**Exercise instructions:** Please write out the heap use cases newsletter introduction below in full, word for word.

**Excerpted passage:**
Hi Friends,

Welcome to the 146th issue of the Polymathic Engineer newsletter.

When talking about the most fundamental data structures in computer science, heaps don't always get the credit they deserve. Most of the attention is on arrays, linked lists, and hash tables. However, heaps are used by some of the most critical algorithms we use every day.

This week, we will look at three heap use cases that every software engineer who is serious about algorithms and data structures should know. The outline will be as follows:

• Heaps

• Priority Queues

• Finding the K Largest Elements

• Graph Algorithms

• Huffman Coding

Project-based learning is the best way to develop solid technical skills. CodeCrafters is an excellent platform for tackling exciting projects, such as building your own Git, Redis, Kafka, a DNS server, SQLite, or an HTTP server from scratch.

Sign up, and become a better software engineer.

**Supplied entries:**
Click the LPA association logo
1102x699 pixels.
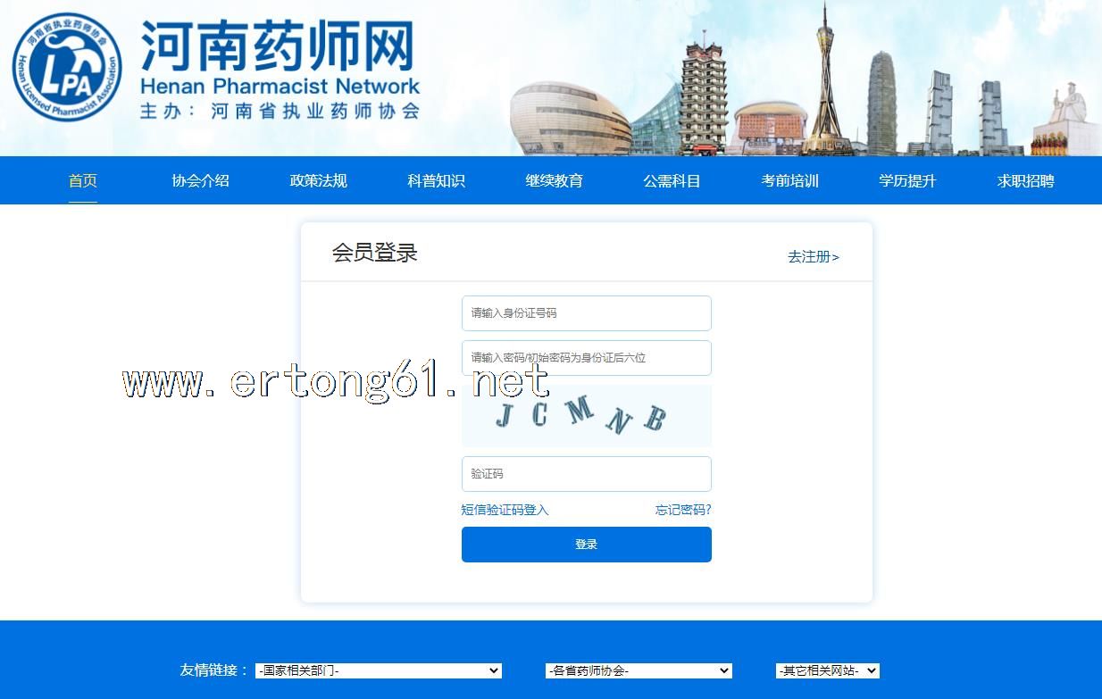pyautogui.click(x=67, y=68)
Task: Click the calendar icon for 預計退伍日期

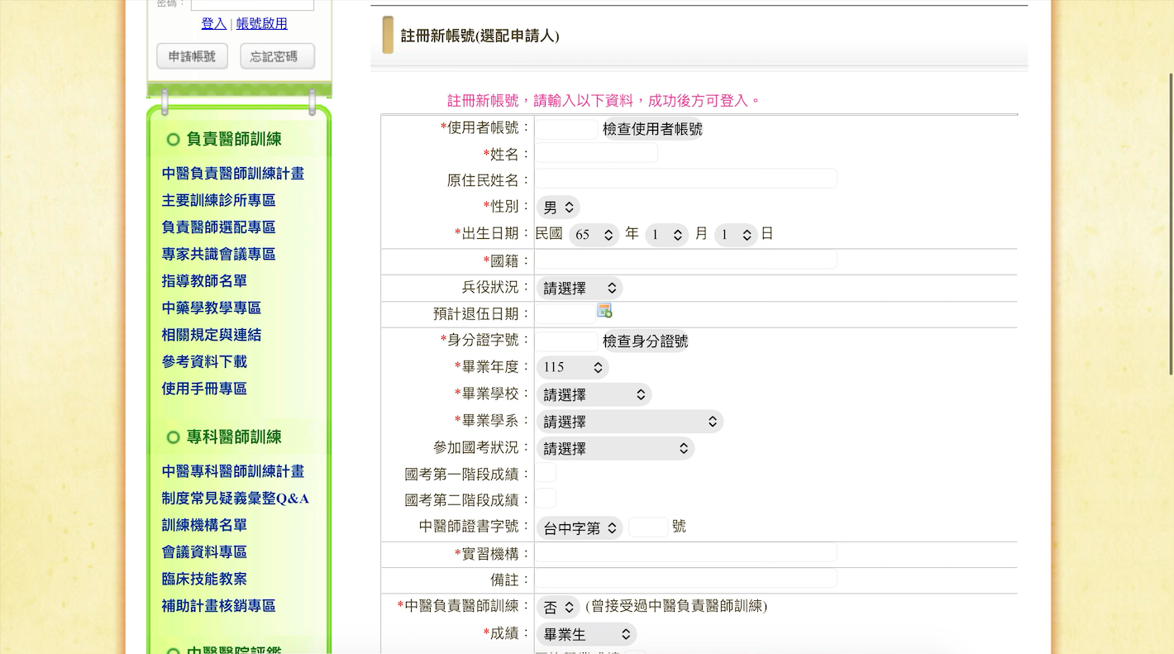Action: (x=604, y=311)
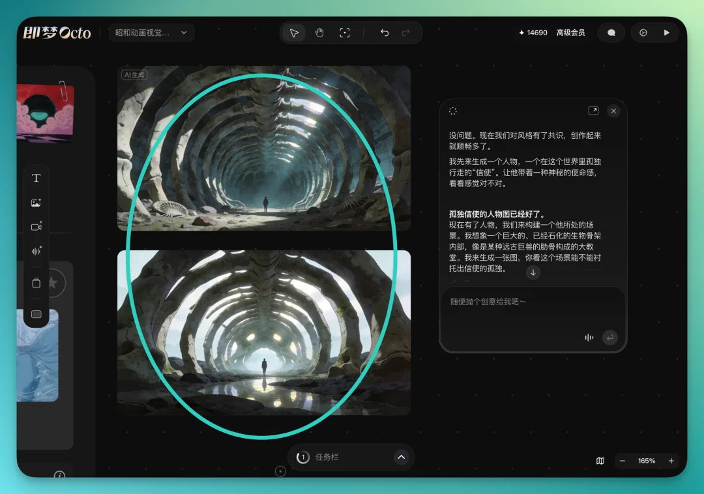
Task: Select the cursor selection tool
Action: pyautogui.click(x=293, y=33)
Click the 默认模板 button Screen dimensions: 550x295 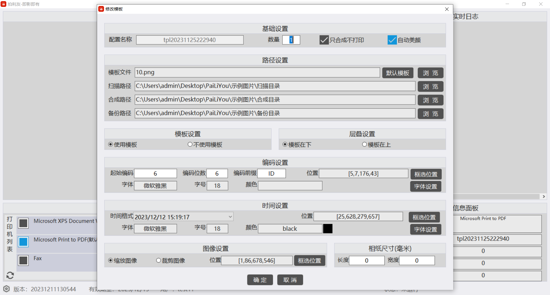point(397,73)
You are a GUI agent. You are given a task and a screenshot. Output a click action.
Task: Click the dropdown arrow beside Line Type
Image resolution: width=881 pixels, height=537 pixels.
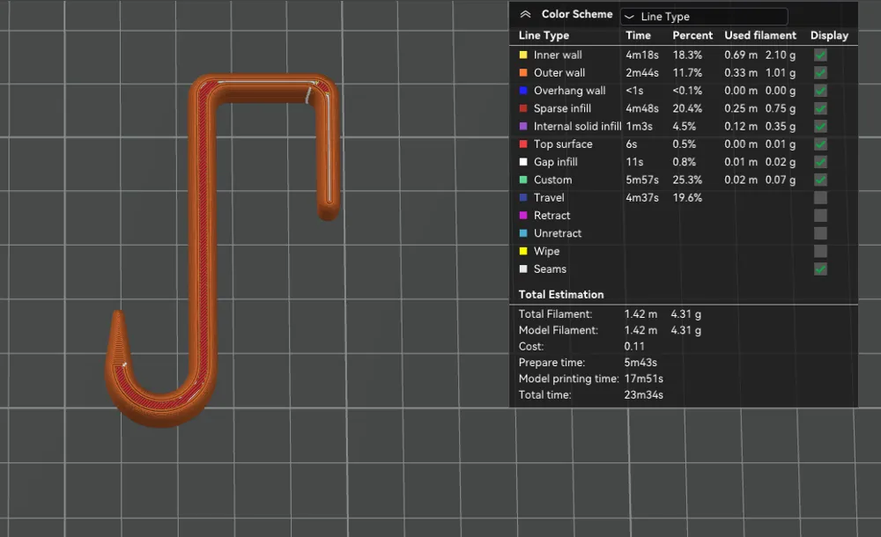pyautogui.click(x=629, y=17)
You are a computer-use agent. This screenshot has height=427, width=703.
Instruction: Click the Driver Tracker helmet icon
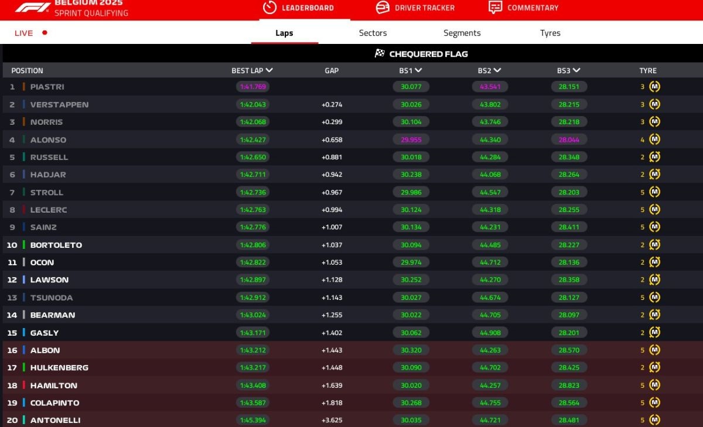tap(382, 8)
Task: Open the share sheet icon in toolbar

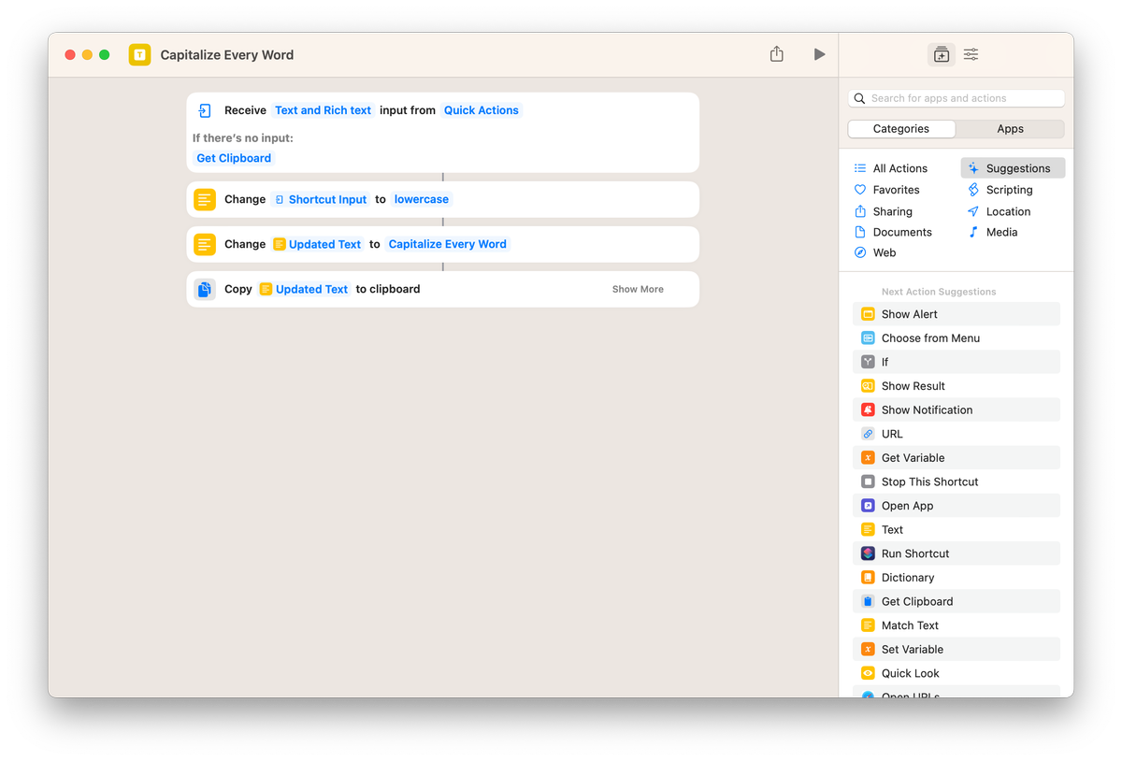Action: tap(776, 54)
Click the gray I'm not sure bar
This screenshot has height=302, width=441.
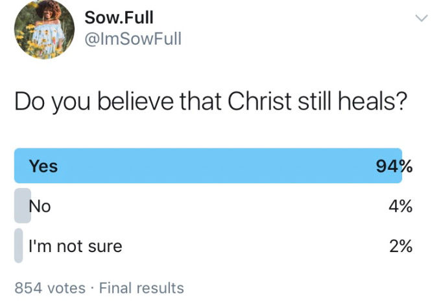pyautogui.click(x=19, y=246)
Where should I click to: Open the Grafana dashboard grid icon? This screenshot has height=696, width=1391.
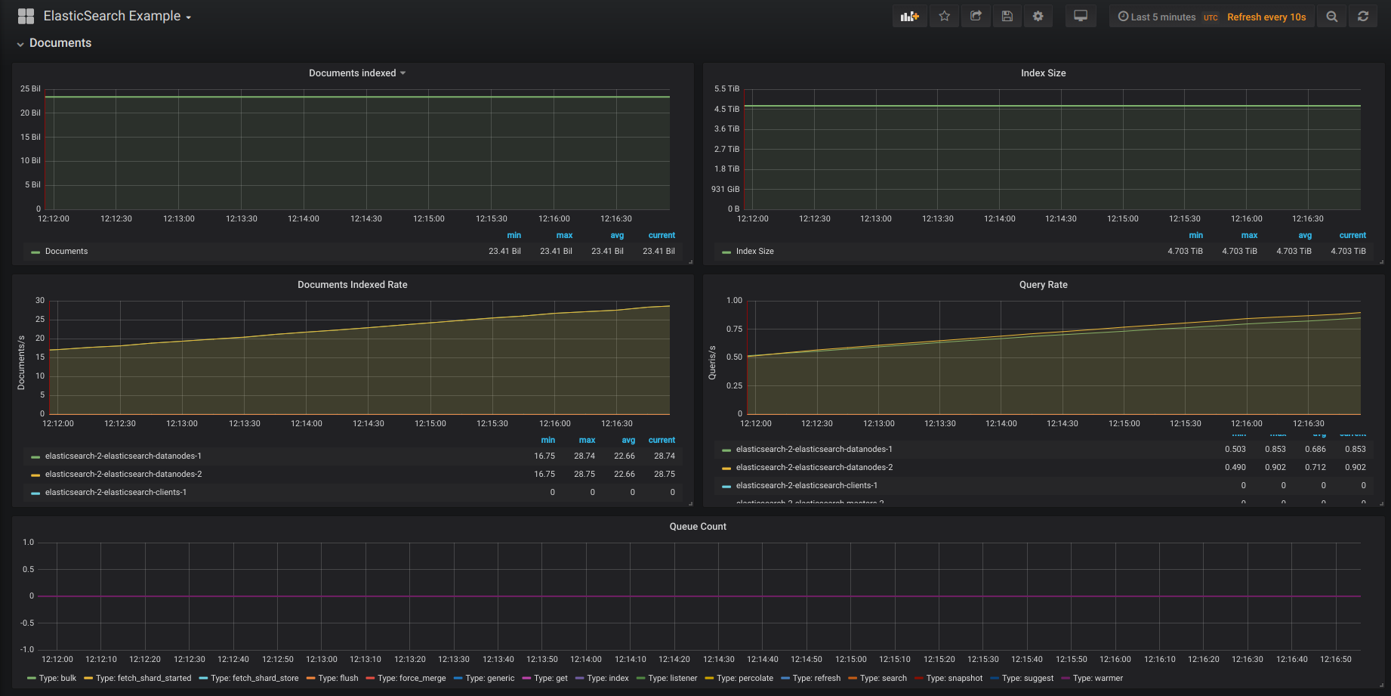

**Task answer:**
Hi Friends,

Welcome to the 146th issue of the Polymathic Engineer newsletter.

When talking about the most fundamental data structures in computer science, heaps don't always get the credit they deserve. Most of the attention is on arrays, linked lists, and hash tables. However, heaps are used by some of the most critical algorithms we use every day.

This week, we will look at three heap use cases that every software engineer who is serious about algorithms and data structures should know. The outline will be as follows:

• Heaps

• Priority Queues

• Finding the K Largest Elements

• Graph Algorithms

• Huffman Coding

Project-based learning is the best way to develop solid technical skills. CodeCrafters is an excellent platform for tackling exciting projects, such as building your own Git, Redis, Kafka, a DNS server, SQLite, or an HTTP server from scratch.

Sign up, and become a better software engineer.